One more source of nuclear forces is associated with the overlapping of inerton clouds of moving nucleons. Such an approach allows the study of the deuteron problem from a deeper viewpoint. In particular, the study [3] shows that the radius of the deuteron $R_{\rm d} = 2.85 \times 10^{-15}$ m, which exceeds the double radius $R_0 = \lambda_{\rm Com} = 1.32 \times 10^{-15}$ m. Therefore, in the case of the deuteron the proton-neutron coupling occurs rather through overlapping of their inerton clouds than through the compression of their deformation coats, as is the case for heavy nuclei.
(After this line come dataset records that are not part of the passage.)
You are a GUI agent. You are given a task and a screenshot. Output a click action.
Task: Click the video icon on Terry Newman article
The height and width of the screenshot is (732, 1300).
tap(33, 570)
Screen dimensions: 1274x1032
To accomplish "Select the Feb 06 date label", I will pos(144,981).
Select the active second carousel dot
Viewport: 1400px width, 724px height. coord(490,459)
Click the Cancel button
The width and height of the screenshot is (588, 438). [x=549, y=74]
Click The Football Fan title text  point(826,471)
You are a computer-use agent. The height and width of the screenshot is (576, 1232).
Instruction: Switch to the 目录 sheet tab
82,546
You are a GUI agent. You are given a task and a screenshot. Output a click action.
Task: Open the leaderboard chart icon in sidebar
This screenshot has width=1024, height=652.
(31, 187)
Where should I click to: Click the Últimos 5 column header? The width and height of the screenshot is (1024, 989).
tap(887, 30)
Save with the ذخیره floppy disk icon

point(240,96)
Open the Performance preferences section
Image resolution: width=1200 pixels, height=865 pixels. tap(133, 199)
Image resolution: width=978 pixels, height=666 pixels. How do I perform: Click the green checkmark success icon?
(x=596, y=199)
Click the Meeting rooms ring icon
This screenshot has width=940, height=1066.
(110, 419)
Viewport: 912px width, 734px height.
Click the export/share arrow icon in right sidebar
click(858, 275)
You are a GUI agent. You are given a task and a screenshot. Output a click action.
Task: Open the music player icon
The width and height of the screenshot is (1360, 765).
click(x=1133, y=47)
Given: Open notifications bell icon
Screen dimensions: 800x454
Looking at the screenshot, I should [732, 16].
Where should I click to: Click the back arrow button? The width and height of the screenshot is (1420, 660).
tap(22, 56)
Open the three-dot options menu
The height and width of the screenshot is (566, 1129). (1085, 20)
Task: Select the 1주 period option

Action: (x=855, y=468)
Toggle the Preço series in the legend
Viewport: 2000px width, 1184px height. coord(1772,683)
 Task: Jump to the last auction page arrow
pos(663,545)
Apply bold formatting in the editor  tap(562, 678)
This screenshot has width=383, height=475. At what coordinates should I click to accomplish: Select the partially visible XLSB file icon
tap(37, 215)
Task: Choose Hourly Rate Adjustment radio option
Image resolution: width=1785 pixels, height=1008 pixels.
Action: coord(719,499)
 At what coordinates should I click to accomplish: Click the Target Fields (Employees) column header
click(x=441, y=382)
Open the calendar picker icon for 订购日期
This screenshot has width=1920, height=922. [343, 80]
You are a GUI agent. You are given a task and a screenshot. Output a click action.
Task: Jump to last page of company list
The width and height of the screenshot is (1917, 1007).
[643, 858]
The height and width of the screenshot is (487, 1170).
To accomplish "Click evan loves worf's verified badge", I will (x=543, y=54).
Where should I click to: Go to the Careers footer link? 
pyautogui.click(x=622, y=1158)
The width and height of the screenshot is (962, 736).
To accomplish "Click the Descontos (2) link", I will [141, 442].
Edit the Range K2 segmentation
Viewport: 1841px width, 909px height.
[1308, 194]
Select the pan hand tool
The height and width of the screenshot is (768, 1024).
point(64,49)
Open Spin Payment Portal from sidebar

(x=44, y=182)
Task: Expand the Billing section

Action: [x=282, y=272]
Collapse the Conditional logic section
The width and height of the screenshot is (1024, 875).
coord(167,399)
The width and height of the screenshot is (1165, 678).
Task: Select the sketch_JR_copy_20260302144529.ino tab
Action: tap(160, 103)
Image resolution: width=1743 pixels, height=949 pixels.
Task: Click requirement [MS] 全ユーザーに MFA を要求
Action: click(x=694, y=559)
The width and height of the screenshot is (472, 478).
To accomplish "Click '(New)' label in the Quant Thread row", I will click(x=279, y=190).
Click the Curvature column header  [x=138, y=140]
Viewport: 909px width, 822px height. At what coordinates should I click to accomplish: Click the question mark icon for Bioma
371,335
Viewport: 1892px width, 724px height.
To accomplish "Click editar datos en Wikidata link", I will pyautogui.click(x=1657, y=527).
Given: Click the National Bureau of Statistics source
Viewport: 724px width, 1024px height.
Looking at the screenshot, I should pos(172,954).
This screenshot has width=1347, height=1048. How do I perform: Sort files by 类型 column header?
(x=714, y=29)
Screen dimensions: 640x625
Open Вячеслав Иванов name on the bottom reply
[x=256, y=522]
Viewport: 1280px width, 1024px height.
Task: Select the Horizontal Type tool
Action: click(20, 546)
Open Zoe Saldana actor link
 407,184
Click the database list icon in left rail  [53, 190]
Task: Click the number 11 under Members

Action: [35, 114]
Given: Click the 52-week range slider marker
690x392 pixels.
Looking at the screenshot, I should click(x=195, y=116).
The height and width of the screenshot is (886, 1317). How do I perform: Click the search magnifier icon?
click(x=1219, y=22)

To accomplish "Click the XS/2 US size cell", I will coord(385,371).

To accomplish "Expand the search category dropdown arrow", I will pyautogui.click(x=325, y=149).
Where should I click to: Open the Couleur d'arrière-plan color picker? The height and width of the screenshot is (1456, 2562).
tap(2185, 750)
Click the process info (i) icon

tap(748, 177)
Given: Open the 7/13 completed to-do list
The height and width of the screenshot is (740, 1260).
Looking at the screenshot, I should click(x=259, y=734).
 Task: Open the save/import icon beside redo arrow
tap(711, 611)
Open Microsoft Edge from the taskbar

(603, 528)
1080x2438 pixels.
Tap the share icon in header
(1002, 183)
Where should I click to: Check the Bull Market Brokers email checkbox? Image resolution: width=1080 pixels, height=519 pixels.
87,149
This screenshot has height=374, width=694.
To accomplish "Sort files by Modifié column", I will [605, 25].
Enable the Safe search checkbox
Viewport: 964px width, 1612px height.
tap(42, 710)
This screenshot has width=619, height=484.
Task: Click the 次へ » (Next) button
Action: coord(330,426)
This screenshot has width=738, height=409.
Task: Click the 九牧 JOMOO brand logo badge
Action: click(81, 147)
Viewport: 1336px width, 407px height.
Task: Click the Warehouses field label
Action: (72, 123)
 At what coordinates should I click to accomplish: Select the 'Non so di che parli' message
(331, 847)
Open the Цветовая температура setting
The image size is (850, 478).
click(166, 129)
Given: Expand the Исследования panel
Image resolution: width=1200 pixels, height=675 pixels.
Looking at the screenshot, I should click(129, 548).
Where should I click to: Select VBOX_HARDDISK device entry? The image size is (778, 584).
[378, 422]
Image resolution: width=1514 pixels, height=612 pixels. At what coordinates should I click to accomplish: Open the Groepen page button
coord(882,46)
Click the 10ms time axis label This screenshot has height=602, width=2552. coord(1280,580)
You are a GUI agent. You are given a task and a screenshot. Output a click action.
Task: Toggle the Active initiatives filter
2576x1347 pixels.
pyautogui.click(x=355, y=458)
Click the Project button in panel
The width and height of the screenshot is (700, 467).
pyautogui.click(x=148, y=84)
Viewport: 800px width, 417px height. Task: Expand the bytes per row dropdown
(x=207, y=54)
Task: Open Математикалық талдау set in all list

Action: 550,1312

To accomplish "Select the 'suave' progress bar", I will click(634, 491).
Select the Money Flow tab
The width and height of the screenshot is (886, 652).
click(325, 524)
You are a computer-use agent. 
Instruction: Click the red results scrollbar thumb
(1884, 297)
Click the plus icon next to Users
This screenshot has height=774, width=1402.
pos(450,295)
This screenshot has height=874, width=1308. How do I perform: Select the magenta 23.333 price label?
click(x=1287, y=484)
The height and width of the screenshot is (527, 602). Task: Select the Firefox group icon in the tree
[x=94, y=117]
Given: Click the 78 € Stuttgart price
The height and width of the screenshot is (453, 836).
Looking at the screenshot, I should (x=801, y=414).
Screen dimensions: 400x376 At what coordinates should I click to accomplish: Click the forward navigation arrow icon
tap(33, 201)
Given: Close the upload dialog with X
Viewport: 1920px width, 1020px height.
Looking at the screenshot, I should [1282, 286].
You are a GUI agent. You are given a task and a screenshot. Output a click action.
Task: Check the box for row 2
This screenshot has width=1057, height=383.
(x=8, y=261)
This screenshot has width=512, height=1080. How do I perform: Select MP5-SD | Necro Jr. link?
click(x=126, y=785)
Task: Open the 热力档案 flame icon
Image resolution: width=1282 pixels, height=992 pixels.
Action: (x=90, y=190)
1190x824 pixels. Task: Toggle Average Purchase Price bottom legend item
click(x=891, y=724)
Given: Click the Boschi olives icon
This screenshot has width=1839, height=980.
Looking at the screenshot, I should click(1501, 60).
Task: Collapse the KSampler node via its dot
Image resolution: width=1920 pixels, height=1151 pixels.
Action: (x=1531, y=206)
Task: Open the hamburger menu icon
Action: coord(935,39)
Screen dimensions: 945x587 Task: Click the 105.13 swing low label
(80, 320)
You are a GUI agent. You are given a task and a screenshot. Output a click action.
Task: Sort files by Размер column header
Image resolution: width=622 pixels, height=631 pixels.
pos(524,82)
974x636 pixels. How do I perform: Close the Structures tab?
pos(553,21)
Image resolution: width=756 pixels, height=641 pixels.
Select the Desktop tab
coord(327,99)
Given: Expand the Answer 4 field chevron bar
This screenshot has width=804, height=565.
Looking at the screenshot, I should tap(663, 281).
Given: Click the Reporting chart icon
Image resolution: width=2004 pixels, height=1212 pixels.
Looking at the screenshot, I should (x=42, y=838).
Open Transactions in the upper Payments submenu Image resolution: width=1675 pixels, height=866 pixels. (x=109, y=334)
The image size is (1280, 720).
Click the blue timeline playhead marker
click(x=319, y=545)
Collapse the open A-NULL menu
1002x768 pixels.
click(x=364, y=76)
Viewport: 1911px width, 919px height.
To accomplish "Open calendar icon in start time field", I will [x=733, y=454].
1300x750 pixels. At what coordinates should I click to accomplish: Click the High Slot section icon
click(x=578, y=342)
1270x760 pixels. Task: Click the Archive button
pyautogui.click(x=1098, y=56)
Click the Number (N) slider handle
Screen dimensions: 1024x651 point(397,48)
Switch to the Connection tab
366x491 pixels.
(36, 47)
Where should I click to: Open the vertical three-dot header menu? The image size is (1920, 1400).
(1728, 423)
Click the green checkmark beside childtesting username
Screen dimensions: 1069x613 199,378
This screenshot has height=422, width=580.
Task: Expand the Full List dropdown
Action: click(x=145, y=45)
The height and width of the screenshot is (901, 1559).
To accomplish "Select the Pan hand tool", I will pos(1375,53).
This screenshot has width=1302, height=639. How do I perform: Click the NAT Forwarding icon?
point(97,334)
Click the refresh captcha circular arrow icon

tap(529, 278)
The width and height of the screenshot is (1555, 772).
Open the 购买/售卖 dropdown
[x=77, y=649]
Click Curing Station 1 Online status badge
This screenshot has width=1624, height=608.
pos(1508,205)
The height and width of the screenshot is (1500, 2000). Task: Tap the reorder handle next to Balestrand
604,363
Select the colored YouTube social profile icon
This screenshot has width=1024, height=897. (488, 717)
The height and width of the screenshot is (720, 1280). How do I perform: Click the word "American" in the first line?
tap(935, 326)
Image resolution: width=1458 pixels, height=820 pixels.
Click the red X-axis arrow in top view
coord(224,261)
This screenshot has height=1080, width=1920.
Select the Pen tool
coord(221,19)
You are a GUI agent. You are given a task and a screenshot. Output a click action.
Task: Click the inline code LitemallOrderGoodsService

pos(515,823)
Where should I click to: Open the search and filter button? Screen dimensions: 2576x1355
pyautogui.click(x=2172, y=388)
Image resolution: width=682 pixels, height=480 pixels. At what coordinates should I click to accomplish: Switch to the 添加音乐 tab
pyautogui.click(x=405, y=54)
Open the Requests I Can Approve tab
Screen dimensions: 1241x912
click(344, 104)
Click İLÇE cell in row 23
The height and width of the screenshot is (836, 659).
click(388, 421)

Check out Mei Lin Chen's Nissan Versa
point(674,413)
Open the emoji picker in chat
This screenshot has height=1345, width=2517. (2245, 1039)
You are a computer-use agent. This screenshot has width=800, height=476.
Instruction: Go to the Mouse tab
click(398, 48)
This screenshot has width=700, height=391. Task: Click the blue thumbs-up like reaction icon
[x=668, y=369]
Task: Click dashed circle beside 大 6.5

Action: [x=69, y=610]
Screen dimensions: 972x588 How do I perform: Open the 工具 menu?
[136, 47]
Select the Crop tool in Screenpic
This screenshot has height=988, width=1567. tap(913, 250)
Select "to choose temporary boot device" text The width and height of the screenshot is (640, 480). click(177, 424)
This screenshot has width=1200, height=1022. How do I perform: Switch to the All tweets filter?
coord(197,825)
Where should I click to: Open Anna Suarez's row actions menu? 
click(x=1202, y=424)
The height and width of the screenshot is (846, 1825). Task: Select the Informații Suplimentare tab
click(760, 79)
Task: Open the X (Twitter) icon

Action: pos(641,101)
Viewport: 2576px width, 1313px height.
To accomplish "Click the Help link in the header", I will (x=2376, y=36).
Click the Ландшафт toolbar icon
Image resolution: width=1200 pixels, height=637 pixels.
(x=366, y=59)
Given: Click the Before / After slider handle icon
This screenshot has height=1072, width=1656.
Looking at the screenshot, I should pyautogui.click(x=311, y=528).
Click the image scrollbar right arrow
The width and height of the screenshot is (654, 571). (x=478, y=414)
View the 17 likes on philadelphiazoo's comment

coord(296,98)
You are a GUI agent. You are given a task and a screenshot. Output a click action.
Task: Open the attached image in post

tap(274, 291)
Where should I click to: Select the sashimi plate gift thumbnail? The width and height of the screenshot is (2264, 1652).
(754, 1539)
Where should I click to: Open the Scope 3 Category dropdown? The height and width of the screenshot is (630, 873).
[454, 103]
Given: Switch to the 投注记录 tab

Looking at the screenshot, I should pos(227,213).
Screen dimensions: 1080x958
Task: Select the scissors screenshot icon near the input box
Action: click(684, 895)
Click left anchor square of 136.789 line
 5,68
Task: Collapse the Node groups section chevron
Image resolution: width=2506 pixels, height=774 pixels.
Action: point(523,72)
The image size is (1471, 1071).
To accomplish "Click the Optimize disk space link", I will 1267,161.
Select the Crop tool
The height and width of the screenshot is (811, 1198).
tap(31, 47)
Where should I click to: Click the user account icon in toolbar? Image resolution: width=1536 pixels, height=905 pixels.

In heavy nuclei nucleons try to gather in clusters such that the number of nucleons $A$ in a cluster is linked with the elasticity constant $\gamma$ of the inerton field in this nucleus, the nuclear density $\rho$ and the elementary charge $e$ of the proton. $A$ is inversely proportional to $\gamma$: an increase in $A$ requires a decrease in $\gamma$ approaching to the critical value of $\gamma_{\rm c}$, such that at $\gamma < \gamma_{\rm c}$ the inerton field is incapable of holding nucleons in the cluster and hence this particular nucleus has to be unstable.

### Bibliography

[1] R. Gilman, and F. Gross, Electromagnetic structure of the deuteron, Journal of Physics G: Nuclear and Particle Physics 28, R37-R116 (2002).

[2] R. M. Santilli The physics of new clean energies and fuels according to hadronic mechanics, Journal of New Energies 4, no. 1, 5-314 (1999); Foundations of Hadronic Chemistry with Applications to New Clean Energies and Fuels (Kluwer Academic Publisher, Boston-Dordrecht-London, 2001).

[3] V. Krasnoholovets, Resons for nuclear forces in light of the constitution of the real space, Scientific Inquiry 7, No. 1, 25 –50 (2006); also arXiv:1104.2484
(http://arxiv.org/abs/1104.2484).

[4] O. H. Sytenko and V. K. Tartakovsky, The Theory of Nucleus (Lybid, Kyiv, 2002), p. 175 (in Ukrainian).